The confusion matrix on the `training_test` set indicates an accuracy of around `0.9896`:
```{r}
pdRF <- predict(modRF, newdata=training_test)
cmRF <- confusionMatrix(data=pdRF, reference=training_test$classe)
cmRF
```
4. Model selection and out-of-sample error rate
----------
Based on the performance on the `training_test` dataset, a best model can be selected:
```{r}
cmRpart$overall[1]
cmGbm$overall[1]
cmRF$overall[1]
```
The best performance comes from the Random Forest model, with an accuracy of `0.9896`.
The out-of-sample error rate is a measure of the performance of the selected model on new data that is previously unseen. It is estimated here using the `training_validation` dataset:
```{r}
pdVRF <- predict(modRF, newdata=training_validation)

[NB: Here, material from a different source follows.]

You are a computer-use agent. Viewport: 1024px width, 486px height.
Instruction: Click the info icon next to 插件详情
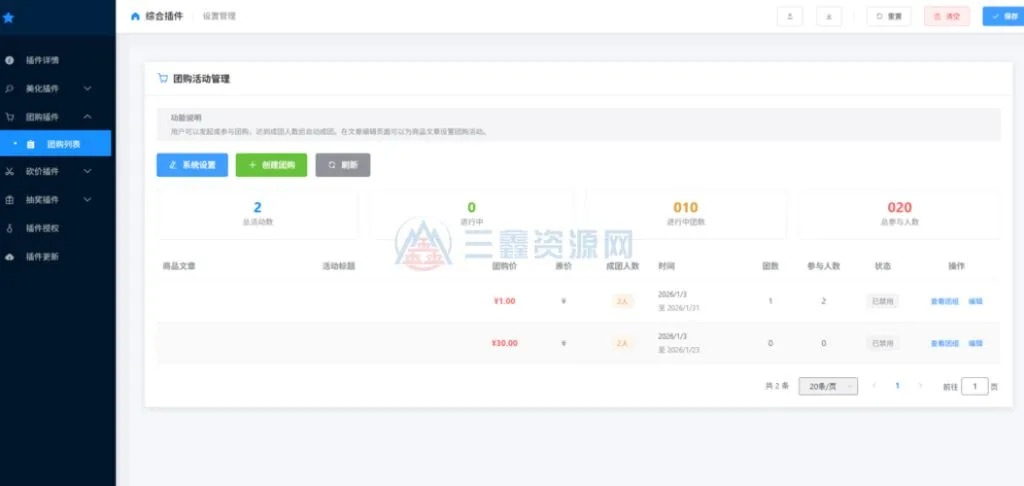tap(9, 61)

cmVRF <- confusionMatrix(data=pdVRF, reference=training_validation$classe)
cmVRF
outOfSampleErr <- unname(1 - cmVRF$overall[1])
outOfSampleErr
```
Thus the estimation of out-of-sample error is about `0.98%`. Note that **the validation dataset is not used or seen until now**. Using of validation data on model construcion and selection process is intentially avoided, to minimize the bias on the error rate estimate.
5. Prediction on the testing dataset
----------
Finally, predictions are made in the testing set:
```{r}
pdClasse <- predict(modRF, newdata=testing)
```
The `pdClasse` contains the predicted classes of behaviors. (And is not printed according to requirements.)